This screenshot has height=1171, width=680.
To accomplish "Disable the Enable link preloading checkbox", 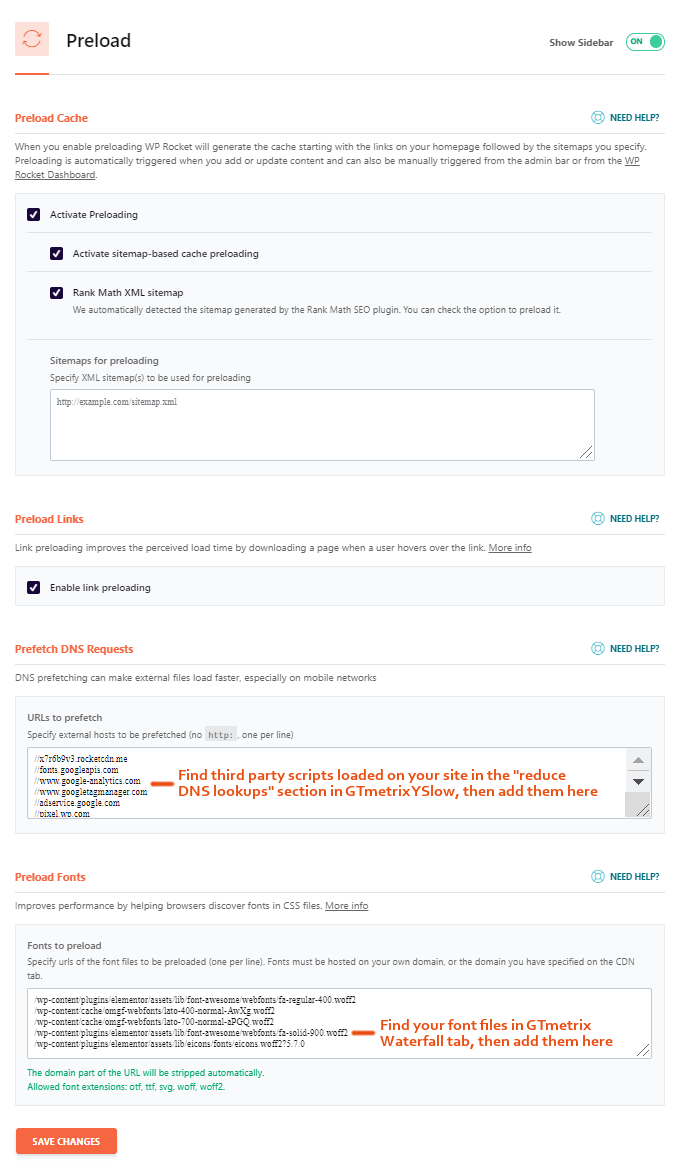I will [x=34, y=588].
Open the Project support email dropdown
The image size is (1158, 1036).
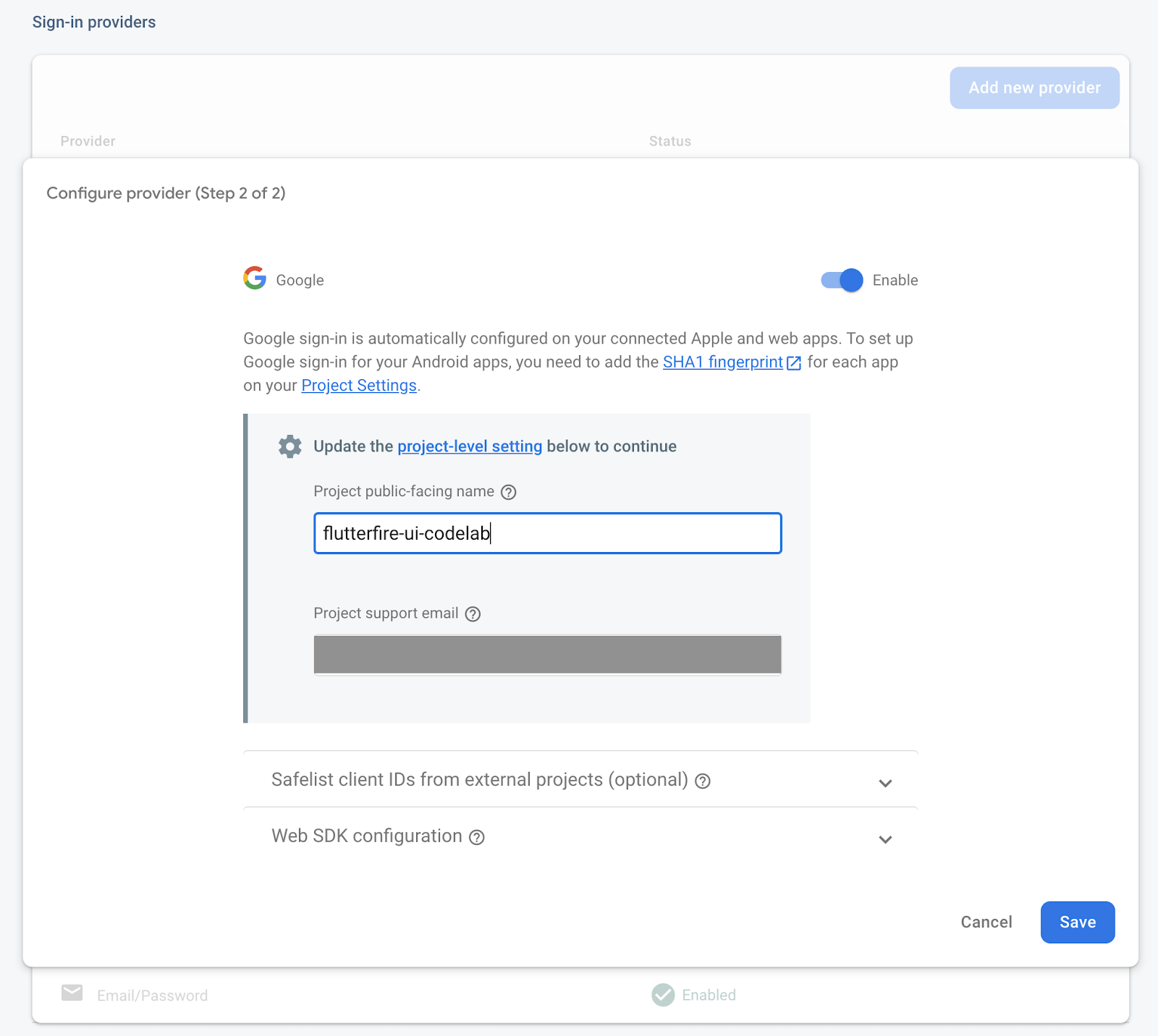[x=547, y=655]
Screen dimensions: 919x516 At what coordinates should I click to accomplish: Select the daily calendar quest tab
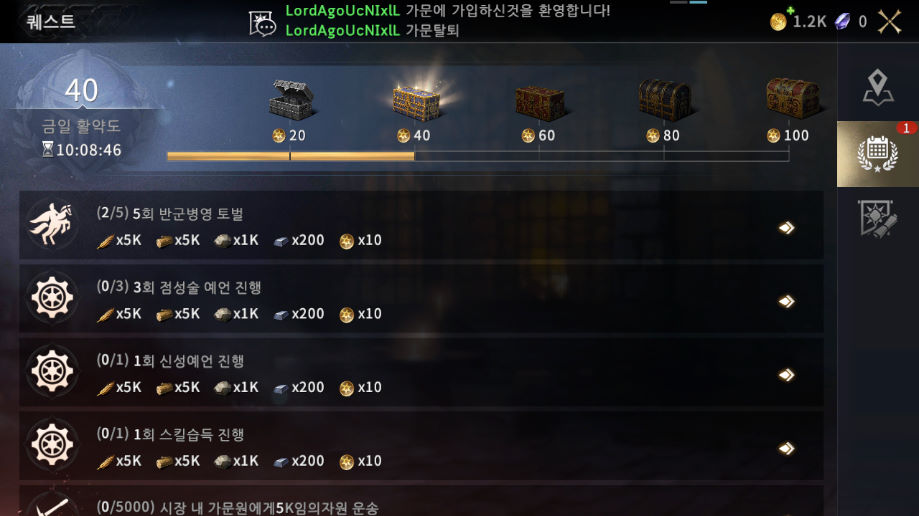tap(877, 154)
# # # # # # #
Task goal:
Nothing but the lines from the line with "The image size is (1158, 1036)." through the last line of the data above should be printed, exactly as written and without pictures.

Written solution:
The image size is (1158, 1036).
[x=547, y=655]
Screen dimensions: 919x516 At what coordinates should I click to accomplish: Select the daily calendar quest tab
tap(877, 154)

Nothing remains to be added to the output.